• _Study text_
Actress Michalina Łabacz, who plays the central character in Smarzowski's film. Image: PISFActress Michalina Łabacz, who plays the central character in Smarzowski's film. Image: PISF

The Polish Film Institute (PISF) has already provided the film 'Volhynia' with PLN 6 million [EUR 1.4 million], the maximum amount that it can give for a historical production.

Other sponsors contributed several more millions, but having shot most of the movie, Smarzowski still needs over PLN 2 million to complete the picture.

Since a collection began on 3 March, he has gathered PLN 200,000.

The production is the first feature film to deal with the Volhynia Massacres, a traumatic page in Polish-Ukrainian history.

Between 60,000 and 100,000 ethnic Poles were slaughtered from 1943 to 1944 by the Ukrainian Insurgent Army (UPA), a guerrilla force that sought Ukrainian independence.

The killings began in the Volhynia region, then under Nazi German occupation.

[Stored items from a collection]
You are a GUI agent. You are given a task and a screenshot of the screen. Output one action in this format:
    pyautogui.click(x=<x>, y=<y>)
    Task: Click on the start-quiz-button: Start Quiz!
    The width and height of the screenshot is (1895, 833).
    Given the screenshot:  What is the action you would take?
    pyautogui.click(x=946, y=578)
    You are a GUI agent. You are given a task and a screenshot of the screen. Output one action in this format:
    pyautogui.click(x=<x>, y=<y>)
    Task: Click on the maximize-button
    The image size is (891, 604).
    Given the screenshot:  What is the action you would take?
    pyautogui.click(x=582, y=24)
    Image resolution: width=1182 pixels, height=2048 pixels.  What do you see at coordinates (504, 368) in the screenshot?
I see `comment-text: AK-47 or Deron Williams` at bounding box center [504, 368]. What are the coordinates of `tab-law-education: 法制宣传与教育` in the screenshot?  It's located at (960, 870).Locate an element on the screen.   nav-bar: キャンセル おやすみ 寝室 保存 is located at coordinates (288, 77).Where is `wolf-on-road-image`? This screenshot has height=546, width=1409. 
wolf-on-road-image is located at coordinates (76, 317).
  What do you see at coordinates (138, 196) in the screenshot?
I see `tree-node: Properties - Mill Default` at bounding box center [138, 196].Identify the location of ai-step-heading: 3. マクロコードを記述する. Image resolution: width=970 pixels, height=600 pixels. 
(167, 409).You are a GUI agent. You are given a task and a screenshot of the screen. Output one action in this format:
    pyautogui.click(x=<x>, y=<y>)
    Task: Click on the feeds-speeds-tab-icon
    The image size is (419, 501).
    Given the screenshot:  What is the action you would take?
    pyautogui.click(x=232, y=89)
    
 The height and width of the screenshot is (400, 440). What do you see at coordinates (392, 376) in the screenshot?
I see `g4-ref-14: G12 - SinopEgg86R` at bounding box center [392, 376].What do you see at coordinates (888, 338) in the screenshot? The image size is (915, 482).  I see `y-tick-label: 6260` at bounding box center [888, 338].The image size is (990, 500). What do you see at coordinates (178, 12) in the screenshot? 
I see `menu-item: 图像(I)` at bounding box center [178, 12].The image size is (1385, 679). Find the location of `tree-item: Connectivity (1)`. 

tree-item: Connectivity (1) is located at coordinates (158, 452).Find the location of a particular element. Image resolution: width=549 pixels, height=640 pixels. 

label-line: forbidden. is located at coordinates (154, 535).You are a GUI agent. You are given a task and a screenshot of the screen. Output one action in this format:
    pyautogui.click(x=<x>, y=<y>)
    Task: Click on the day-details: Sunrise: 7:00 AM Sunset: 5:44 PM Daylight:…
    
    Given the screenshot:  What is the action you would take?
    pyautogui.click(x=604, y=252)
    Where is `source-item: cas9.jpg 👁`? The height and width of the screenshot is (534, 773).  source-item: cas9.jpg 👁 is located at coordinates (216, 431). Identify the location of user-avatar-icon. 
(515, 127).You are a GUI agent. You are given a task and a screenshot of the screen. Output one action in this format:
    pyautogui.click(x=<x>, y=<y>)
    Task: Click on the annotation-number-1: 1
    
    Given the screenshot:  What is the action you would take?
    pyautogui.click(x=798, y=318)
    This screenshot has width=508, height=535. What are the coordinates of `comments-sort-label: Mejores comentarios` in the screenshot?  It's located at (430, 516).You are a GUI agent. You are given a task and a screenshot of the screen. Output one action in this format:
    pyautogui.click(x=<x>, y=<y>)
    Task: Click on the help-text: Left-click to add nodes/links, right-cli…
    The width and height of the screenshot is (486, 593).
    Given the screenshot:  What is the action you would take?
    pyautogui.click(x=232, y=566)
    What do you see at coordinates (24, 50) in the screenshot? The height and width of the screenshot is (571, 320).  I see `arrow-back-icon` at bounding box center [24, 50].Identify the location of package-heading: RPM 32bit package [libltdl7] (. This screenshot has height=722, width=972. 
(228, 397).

• _Work task 1_
Decide whether each statement agrees with the Volhynia article. For each one, answer yes or no and quote the words that decide it.
(a) The Polish Film Institute has given the film PLN 6 million.
(b) The collection has raised PLN 2 million since 3 March.
(c) The killings started in the Volhynia region.
• _Work task 2_
According to the Volhynia article, how many ethnic Poles were slaughtered?
• _Work task 3_
Please reproduce the Volhynia article from "The Polish Film" to "gathered PLN 200,000.".
The records have nothing to do with what you're asked to do here.

• _Task output 1_
(a) Yes: "The Polish Film Institute (PISF) has already provided the film 'Volhynia' with PLN 6 million"
(b) No: "Since a collection began on 3 March, he has gathered PLN 200,000."
(c) Yes: "The killings began in the Volhynia region"

• _Task output 2_
Between 60,000 and 100,000.

• _Task output 3_
The Polish Film Institute (PISF) has already provided the film 'Volhynia' with PLN 6 million [EUR 1.4 million], the maximum amount that it can give for a historical production.

Other sponsors contributed several more millions, but having shot most of the movie, Smarzowski still needs over PLN 2 million to complete the picture.

Since a collection began on 3 March, he has gathered PLN 200,000.